• GIVEN DATA:

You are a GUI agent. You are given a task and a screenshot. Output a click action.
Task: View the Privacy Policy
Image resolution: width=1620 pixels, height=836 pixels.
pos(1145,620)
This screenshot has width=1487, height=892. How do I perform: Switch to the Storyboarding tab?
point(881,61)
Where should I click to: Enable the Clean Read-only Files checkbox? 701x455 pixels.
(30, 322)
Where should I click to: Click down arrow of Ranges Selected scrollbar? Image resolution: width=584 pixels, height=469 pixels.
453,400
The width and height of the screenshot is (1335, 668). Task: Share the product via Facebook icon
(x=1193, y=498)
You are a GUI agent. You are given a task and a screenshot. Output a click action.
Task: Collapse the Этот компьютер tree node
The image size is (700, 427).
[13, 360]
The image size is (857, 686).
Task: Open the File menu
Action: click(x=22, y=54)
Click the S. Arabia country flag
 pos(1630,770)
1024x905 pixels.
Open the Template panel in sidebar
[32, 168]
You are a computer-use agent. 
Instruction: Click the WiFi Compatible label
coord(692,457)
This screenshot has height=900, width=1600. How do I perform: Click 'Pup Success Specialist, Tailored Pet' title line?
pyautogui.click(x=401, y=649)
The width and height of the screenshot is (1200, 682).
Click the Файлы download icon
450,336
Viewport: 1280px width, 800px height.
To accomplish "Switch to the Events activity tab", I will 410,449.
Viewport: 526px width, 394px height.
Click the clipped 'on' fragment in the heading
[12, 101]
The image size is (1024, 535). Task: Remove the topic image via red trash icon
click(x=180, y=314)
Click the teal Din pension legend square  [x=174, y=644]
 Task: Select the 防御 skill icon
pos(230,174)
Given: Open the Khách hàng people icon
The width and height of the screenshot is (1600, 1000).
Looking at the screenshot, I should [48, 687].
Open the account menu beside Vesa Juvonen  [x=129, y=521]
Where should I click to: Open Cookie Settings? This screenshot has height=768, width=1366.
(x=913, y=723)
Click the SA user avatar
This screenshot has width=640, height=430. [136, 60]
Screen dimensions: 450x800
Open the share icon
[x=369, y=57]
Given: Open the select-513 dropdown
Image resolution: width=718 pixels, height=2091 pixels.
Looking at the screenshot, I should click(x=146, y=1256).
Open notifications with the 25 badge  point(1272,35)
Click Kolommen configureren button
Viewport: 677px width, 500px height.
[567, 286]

• TASK:
Looking back over the data above, restate word for word the lines that begin at the line with "You are a computer-use agent." and end at the line with "Open the account", inclusive.

• WORKED SOLUTION:
You are a computer-use agent. 
Instruction: Click the WiFi Compatible label
coord(692,457)
This screenshot has height=900, width=1600. How do I perform: Click 'Pup Success Specialist, Tailored Pet' title line?
pyautogui.click(x=401, y=649)
The width and height of the screenshot is (1200, 682).
Click the Файлы download icon
450,336
Viewport: 1280px width, 800px height.
To accomplish "Switch to the Events activity tab", I will 410,449.
Viewport: 526px width, 394px height.
Click the clipped 'on' fragment in the heading
[12, 101]
The image size is (1024, 535). Task: Remove the topic image via red trash icon
click(x=180, y=314)
Click the teal Din pension legend square  [x=174, y=644]
 Task: Select the 防御 skill icon
pos(230,174)
Given: Open the Khách hàng people icon
The width and height of the screenshot is (1600, 1000).
Looking at the screenshot, I should [48, 687].
Open the account menu beside Vesa Juvonen  [x=129, y=521]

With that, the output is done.